Dans une lettre qu’elle adresse au Conseil fédéral, la Commission de la sécurité sociale et de la santé publique du Conseil national (CSSS‑N) invite ce dernier à respecter davantage les efforts fournis par les cantons en vue de lutter contre le SARS-CoV-2 et, par conséquent, à mieux tenir compte du fédéralisme. Ces dernières semaines, certains cantons ont déjà adopté des mesures strictes pour répondre à la deuxième vague de coronavirus, en particulier en ordonnant la fermeture ou la restriction de l’ouverture des restaurants, des commerces et des lieux culturels. Avant d’adopter lui-même des mesures, le Conseil fédéral devra évaluer l’efficacité des mesures annoncées ces derniers jours par les cantons. Il devra en outre limiter les mesures de la Confédération aux cantons où la pandémie présente une évolution préoccupante, par exemple lorsque le nombre des infections augmente durablement et de façon exponentielle ou lorsqu’on estime objectivement que le système de santé a atteint ses limites. Dans les cantons où la pandémie est sous contrôle, les autorités cantonales doivent rester compétentes.

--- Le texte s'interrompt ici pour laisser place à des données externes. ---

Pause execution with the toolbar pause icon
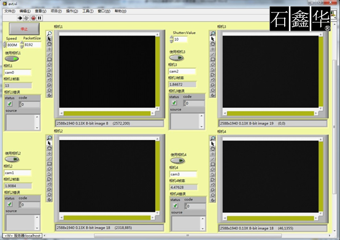 click(39, 18)
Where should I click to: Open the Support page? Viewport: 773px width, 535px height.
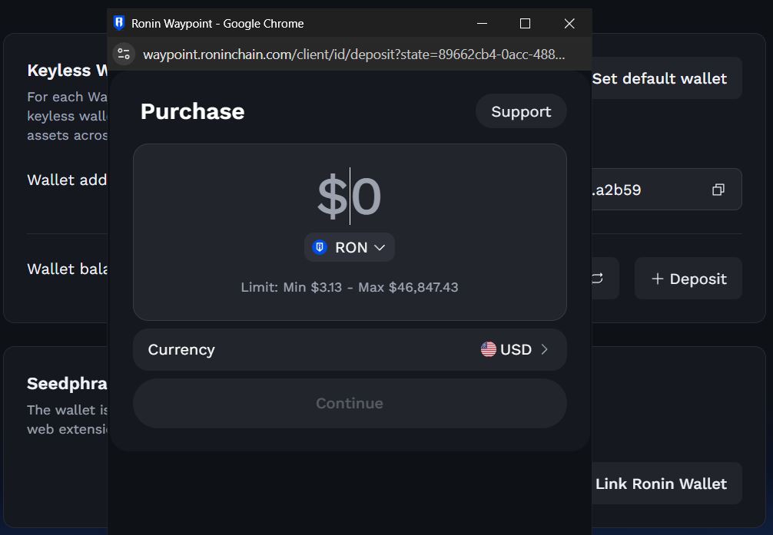521,111
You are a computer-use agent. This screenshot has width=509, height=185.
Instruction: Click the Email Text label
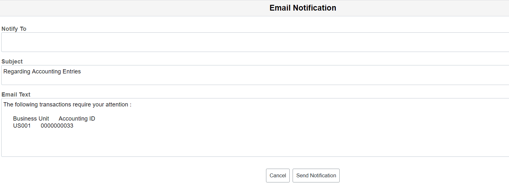tap(16, 94)
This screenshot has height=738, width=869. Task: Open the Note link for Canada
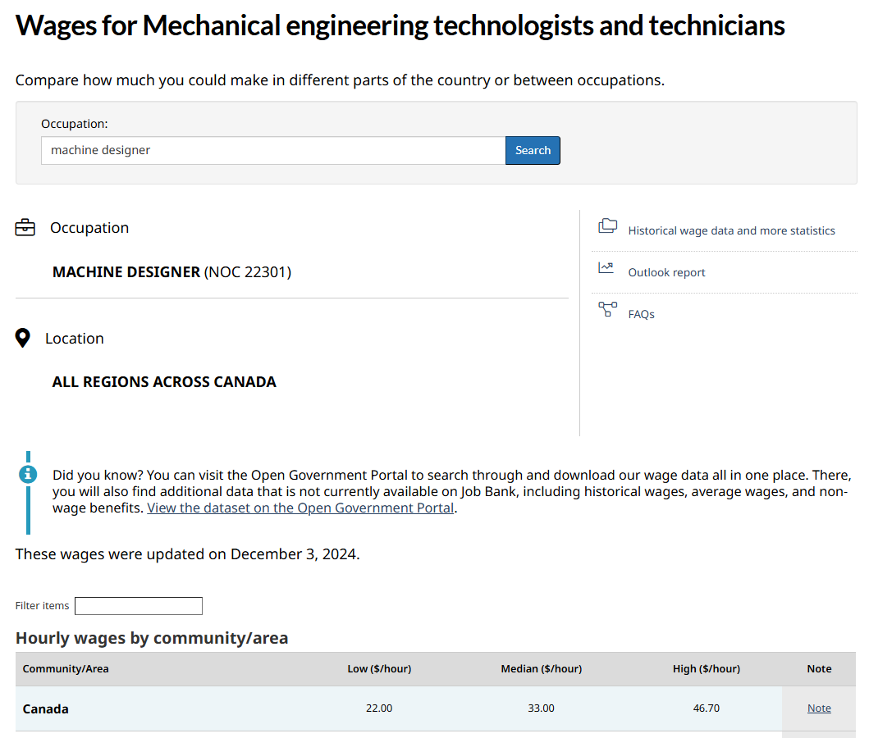pyautogui.click(x=819, y=708)
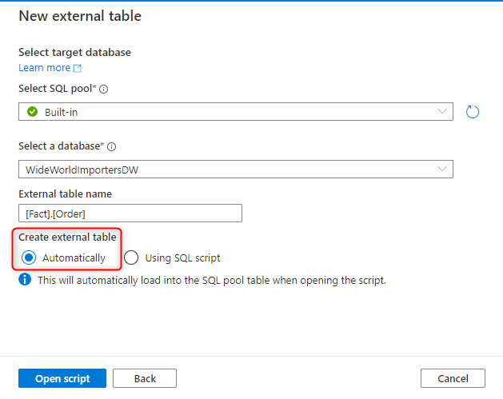Viewport: 503px width, 399px height.
Task: Click the External table name input field
Action: (x=130, y=213)
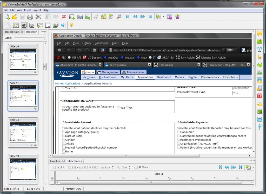Switch to the Slide Notes tab
Image resolution: width=266 pixels, height=194 pixels.
tap(75, 161)
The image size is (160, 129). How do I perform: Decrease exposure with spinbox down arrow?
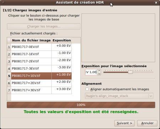(99, 74)
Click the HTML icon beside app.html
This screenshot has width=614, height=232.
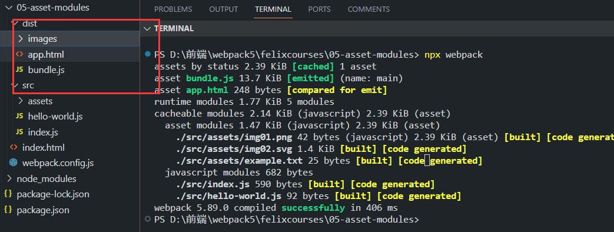coord(19,55)
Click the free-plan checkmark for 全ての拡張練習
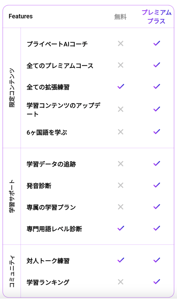Image resolution: width=177 pixels, height=304 pixels. pyautogui.click(x=121, y=87)
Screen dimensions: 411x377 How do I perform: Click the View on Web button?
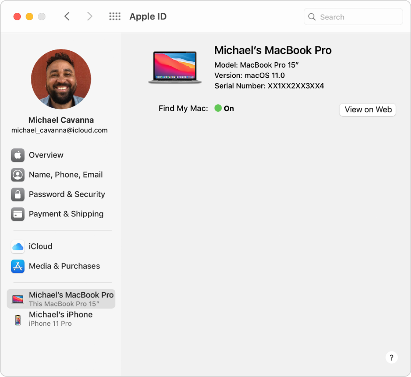coord(367,109)
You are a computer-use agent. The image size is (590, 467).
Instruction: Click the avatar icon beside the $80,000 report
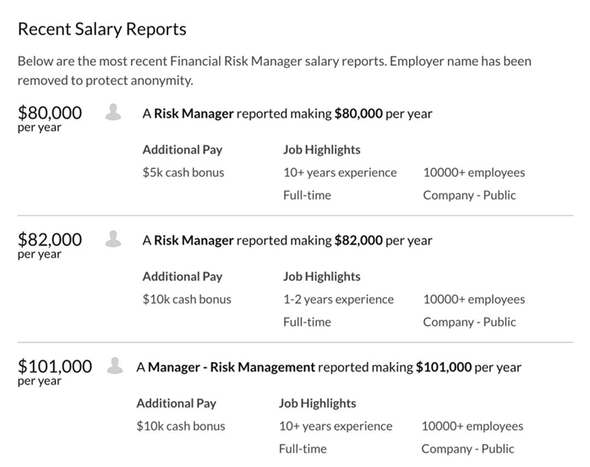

Au vu des prochaines modifications de l’ordonnance Covid-19 situation particulière, que le Conseil fédéral prévoit d’adopter ce vendredi, la CSSS‑N lui recommande de faire en sorte que les restaurants, les bars et les clubs ainsi que les magasins ne doivent pas fermer déjà à 19 heures, mais puissent rester ouverts au moins jusqu’à 22 heures. Quant à la fermeture prévue des exploitations et institutions accessibles au public les dimanches, les 25 et 26 décembre 2020 et le 1er janvier 2021, fermeture qui toucherait particulièrement durement le secteur de la restauration et le commerce de détail, elle lui demande d’y renoncer.
D’une manière générale, la CSSS‑N invite le Conseil fédéral à ne pas appliquer d’interdictions et restrictions d’activités s’il ne prend pas en parallèle des mesures simples et rapides visant à compenser les pertes de recettes subies par les domaines concernés.
Par ailleurs, la commission demande au Conseil fédéral, dans une autre lettre, de faire le nécessaire pour que la Confédération prenne en charge les coûts liés aux tests préventifs effectués régulièrement sur le personnel soignant des établissements médicosociaux, le personnel devant être testé sur une base volontaire, afin de pouvoir mieux protéger les résidents. De plus, la CSSS‑N souhaite que le Conseil fédéral développe une stratégie efficace et ciblée afin d’inciter la population, et en particulier le personnel soignant, à se faire vacciner contre la grippe et contre le SARS-CoV-2/Covid-19, dès qu’un vaccin sûr sera disponible.